Scaling Apigee Edge Private Cloud (OPDK) - Part 1, Scaling above two data centers

TL;DR;

Google's OPDK documentation is generally focused on the novice to intermediate Operations team, providing guidance that will cover most situations with an expectation that advanced needs will be handled by teams that have built experience with operating Apigee. As such, our publicly documented procedures and best practices often require customizations specific to a customer's specific usage profiles.

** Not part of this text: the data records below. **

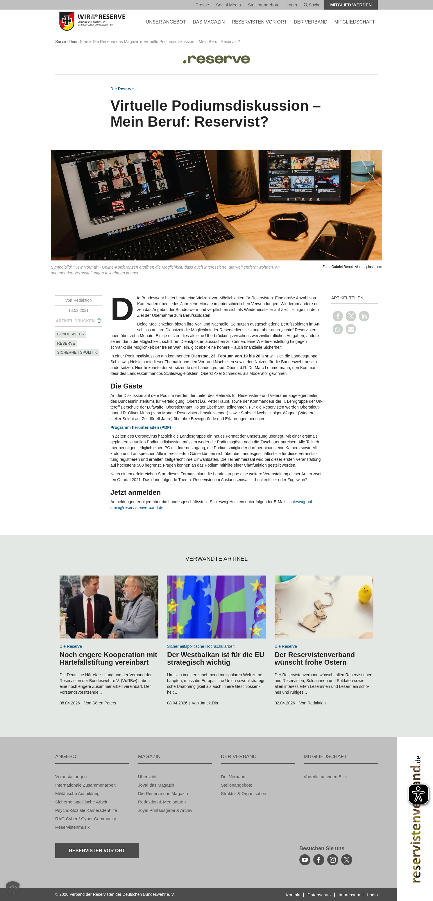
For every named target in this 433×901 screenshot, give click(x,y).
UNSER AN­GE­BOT (166, 21)
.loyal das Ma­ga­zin (156, 785)
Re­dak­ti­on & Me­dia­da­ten (162, 801)
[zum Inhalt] (109, 607)
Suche (312, 5)
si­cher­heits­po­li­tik (77, 352)
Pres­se (202, 4)
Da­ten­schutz (319, 894)
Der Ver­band (233, 776)
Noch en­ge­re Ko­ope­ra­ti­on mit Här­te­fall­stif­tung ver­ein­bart (108, 658)
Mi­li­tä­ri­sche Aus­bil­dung (77, 793)
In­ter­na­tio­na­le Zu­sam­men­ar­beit (85, 785)
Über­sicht (147, 776)
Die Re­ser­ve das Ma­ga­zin (116, 41)
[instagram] (332, 859)
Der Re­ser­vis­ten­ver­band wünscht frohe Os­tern (315, 658)
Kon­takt (293, 894)
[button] (338, 316)
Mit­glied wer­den (351, 4)
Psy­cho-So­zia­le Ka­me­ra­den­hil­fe (86, 810)
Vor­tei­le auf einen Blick (326, 776)
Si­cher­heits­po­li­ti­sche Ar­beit (81, 801)
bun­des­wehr (71, 334)
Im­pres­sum (349, 894)
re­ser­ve (66, 343)
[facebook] (318, 859)
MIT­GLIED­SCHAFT (354, 21)
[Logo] (216, 57)
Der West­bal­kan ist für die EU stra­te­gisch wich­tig (215, 658)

This is Part 1 of a series of articles that expand on the best practices and operating procedures by discussing:

  • Scale out of OPDK to beyond two(2) data centers
  • Scaling to above 5000 QPS per data center
  • Optimizing maintenance and upgrade operations in high volume planets

In some cases below, the guidance may appear to conflict with Google’s public documentation. However, advanced use cases may require advanced techniques. These advanced practices are what I will describe below.

 

Part 1: Adding a Third (or higher) data center

Google’s documentation covers a standard topology for a two data center architecture. That documentation notes, “Note: If you require three or more data centers, please contact your Sales Rep or Account Executive to engage with Apigee.” The following details are similar to what will be shared with you by your Customer Engineer. For additional clarification and questions, please do reach out to your Google Customer Engineer.

Overview

The following guide assumes you already have a two data center topology in place. If not, please ensure you understand the basics described in ref-1

Adding a third or higher DC does not follow the same expansion pattern used in moving from one to two DCs (ref-2) Instead the topology for the third and higher DC focuses on expanding the “Gateway” pod (runtime components) and a minimum list of components from the “Central” pod (management components) (ref-3).

Expansion Topologies

The exact components will depend on the model being implemented. Two common expansion models are:

  1. Adding a geographically separate Region
  2. Adding “Availability Zones (AZs)” within a similar physical location
    • This approach is often used to replicate multi-zonal cloud architectures that have multiple physically independent segments within the same general geographic location.
    • Important Note: Cassandra treats each DC as a separate DC whether they happen to be close geographically or not. Replication across DCs is slower than in-DC writes. Apigee configures Cassandra with a LOCAL_QUORUM consistency level to optimize write speeds and data security with the assumption that traffic from a client typically stays within a DC. If load balancing across AZs, there is a risk that data written in AZ1 may not be available in AZ2 when a fast following second call from a client comes in. Typically connection reuse and session affinity will limit this risk.

 

Expansion Components by model:

Regional Expansion

Availability Zone Expansion

  • Router
  • Message Processor
  • Cassandra
  • Zookeeper *
  • Qpid *
  • Router
  • Message Processor
  • Cassandra

* Note: Qpid and Zookeeper are only needed per Region. In an AZ model, Qpid and Zookeeper can be treated as management components outside the runtime AZs for the region.

 

Components shared across models:

Regional Expansion

Availability Zone Expansion

The following management components are only needed in two(2) Regions:


  • LDAP
  • Postgres
  • UI
  • Management Server

Note: I have seen cases where there is a need for the Management Server to exist in additional Regions to provide access to the Management APIs. Having more than two instances is an option if needed.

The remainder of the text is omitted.